§ **Set problem A**
List every per-game average the basketball player's biography below gives for Diane's sophomore season.

§ **Text to read**
┌──
Lamine Diane (born November 7, 1997) is a Senegalese professional basketball player who last played for the Delaware Blue Coats of the NBA G League. He played college basketball for the Cal State Northridge Matadors. He was named the Big West Player of the Year in both 2019 and 2020.

High school and college career
Diane, the son of Senegal national team player Keletigui Diane, first began playing basketball at the age of nine, though he was initially more interested in soccer. He came to the United States in 2015 to play high school basketball at Findlay Prep in Henderson, Nevada. He came into his own in his second season as he tripled his scoring average from 5 to 16 points per game. He committed to Cal State Northridge, redshirting the 2017–18 season to concentrate on academics and to allow a wrist injury to heal. As a redshirt freshman, Diane averaged 24.8 points, 11.2 rebounds and 2.2 blocked shots per game and led the nation in field goals.  At the close of the season became the first player in history to win the Big West Conference's Player, Freshman and Newcomer of the Year awards in the same year.

For his sophomore season, Diane was named to the preseason All-Big West team. However, he was ruled academically ineligible for the first semester by the NCAA. At the close of the regular season, Diane was awarded his second straight conference Player of the Year honor. He averaged 25.6 points, 10.2 rebounds, two blocks and 1.7 steals per game. Following the season Diane declared for the 2020 NBA draft.
└──
§ **Set problem B**
Reproduce the records below without changes, starting at the line that contains "Show later connections (Spätere Verbindungen)" and continuing through the end of the records, with the pictures left out.

§ **Provided records**
┌──
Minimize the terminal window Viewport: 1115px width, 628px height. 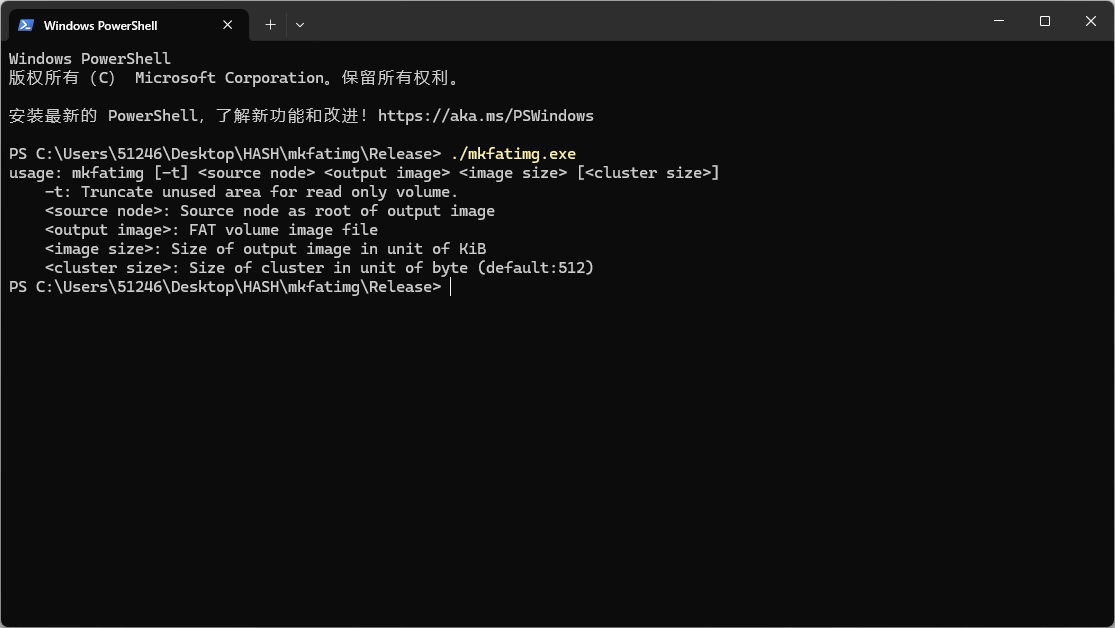coord(998,21)
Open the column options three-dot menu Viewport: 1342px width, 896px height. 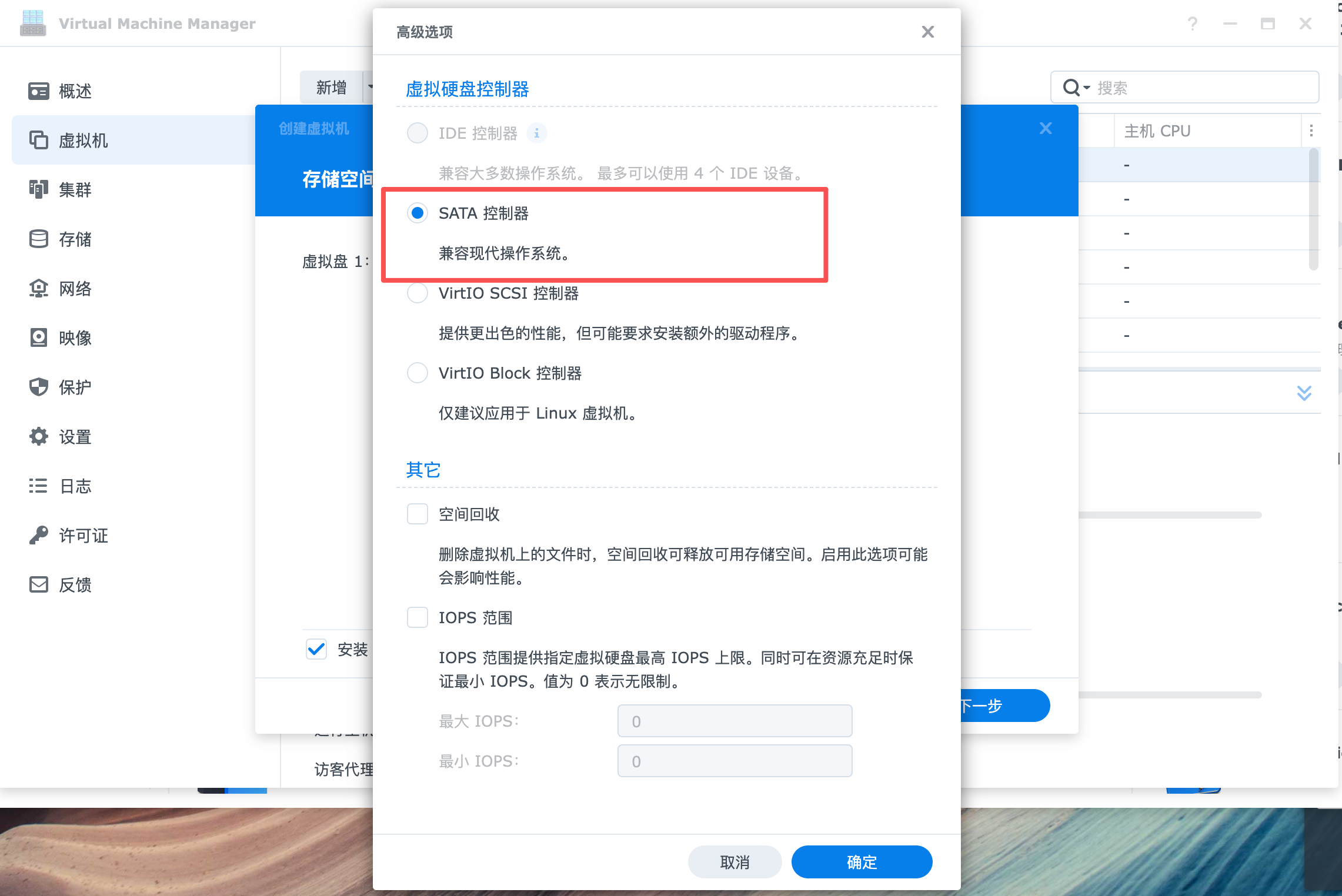pyautogui.click(x=1311, y=131)
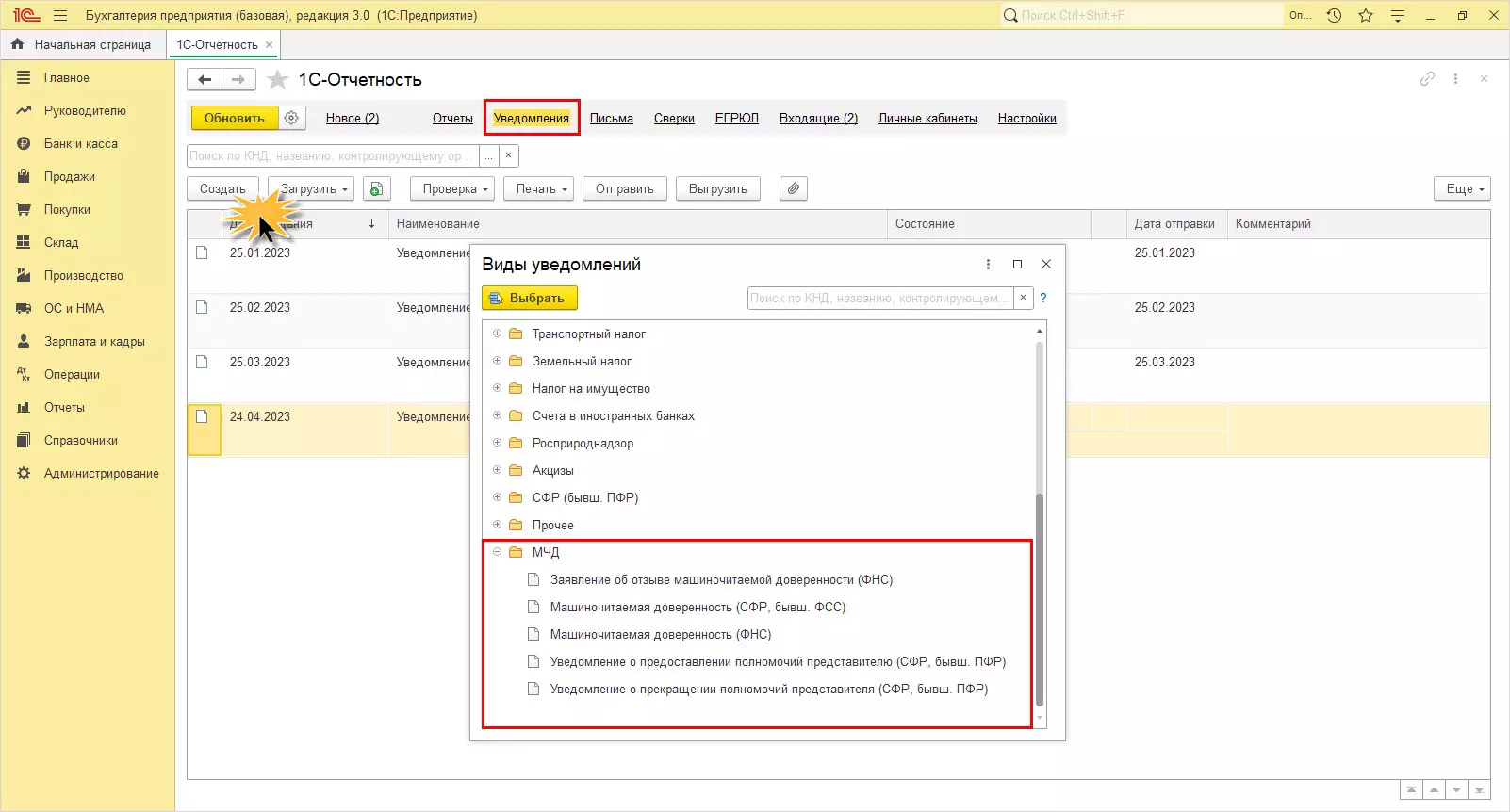
Task: Click the main menu hamburger icon
Action: pos(60,15)
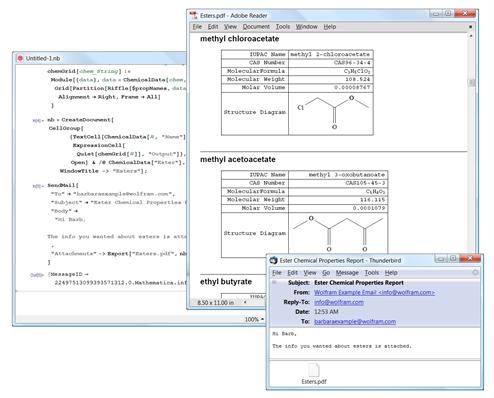The image size is (494, 398).
Task: Click the Wolfram Example Email sender link
Action: [374, 292]
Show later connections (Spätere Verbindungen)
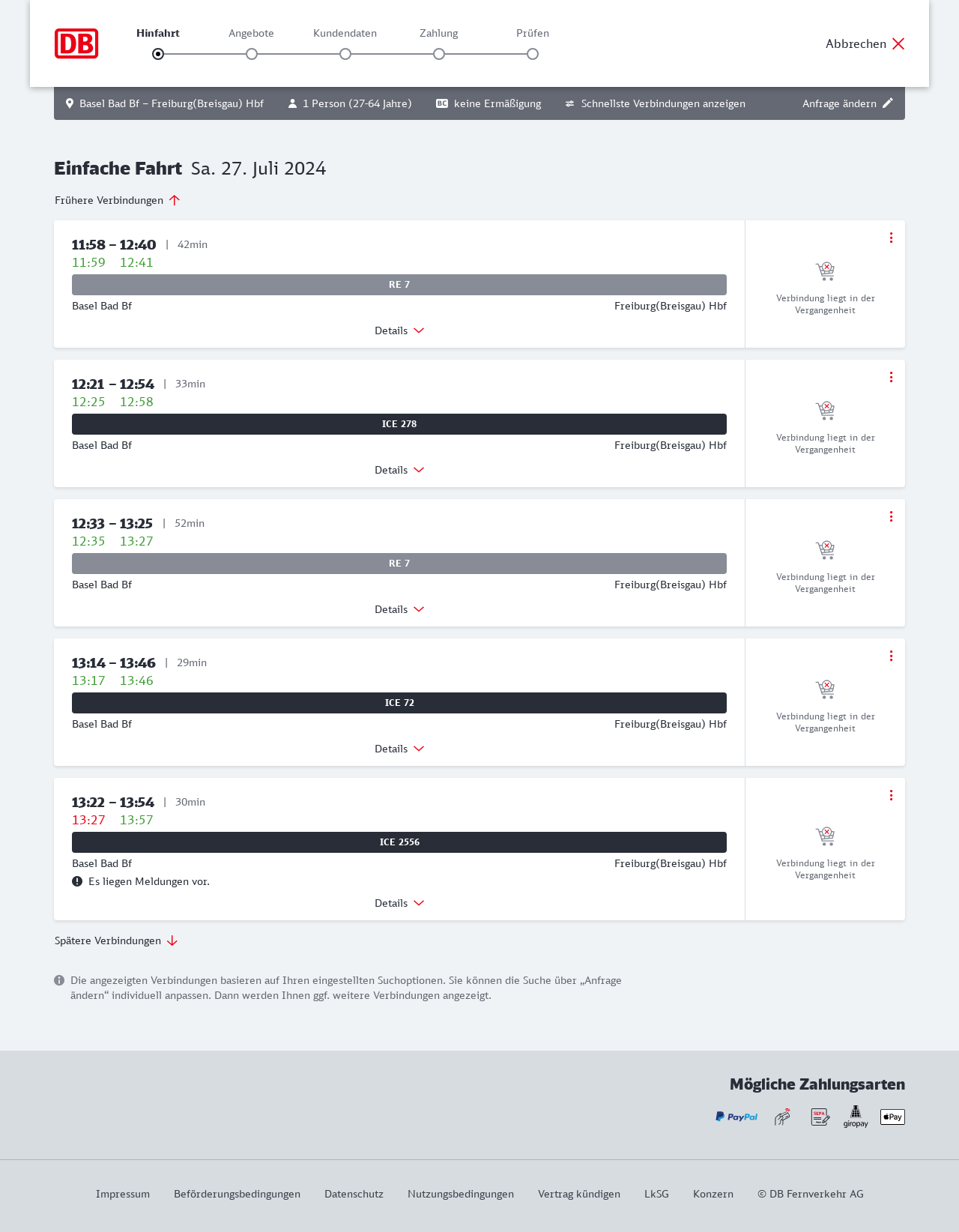Screen dimensions: 959x1232 [x=116, y=940]
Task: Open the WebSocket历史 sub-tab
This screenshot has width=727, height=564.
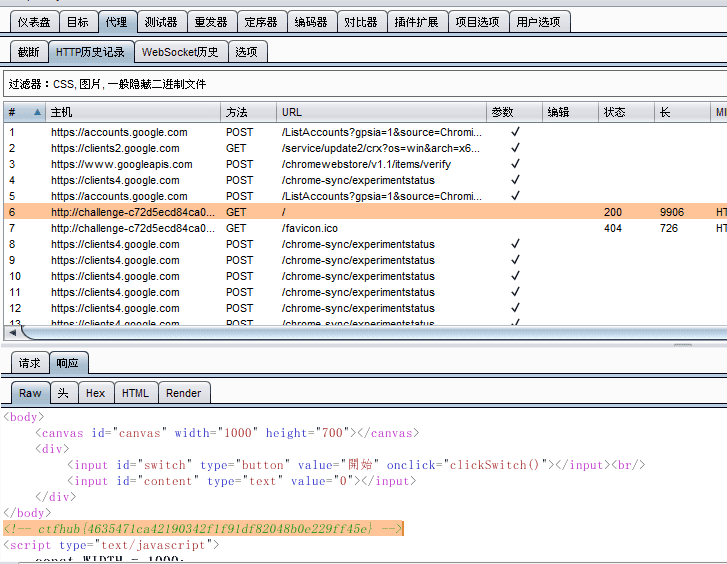Action: 180,52
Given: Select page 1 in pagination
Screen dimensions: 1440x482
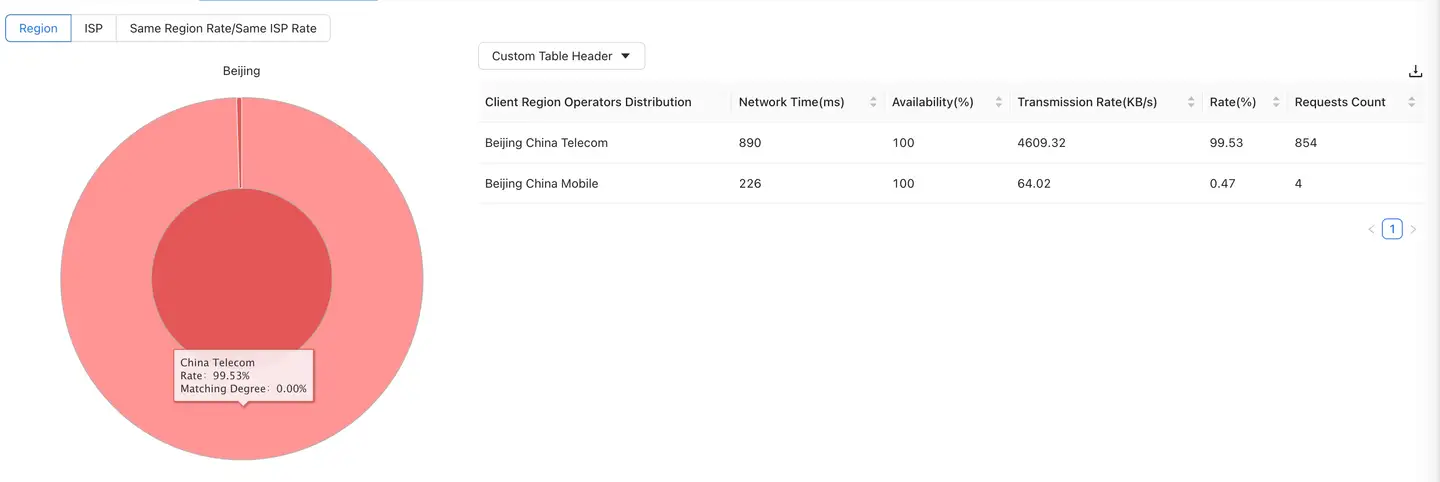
└──
§ **Task response A**
25.6 points, 10.2 rebounds, two blocks and 1.7 steals

§ **Task response B**
Show later connections (Spätere Verbindungen)
Screen dimensions: 959x1232 [x=116, y=940]
Task: Open the WebSocket历史 sub-tab
This screenshot has width=727, height=564.
Action: 180,52
Given: Select page 1 in pagination
Screen dimensions: 1440x482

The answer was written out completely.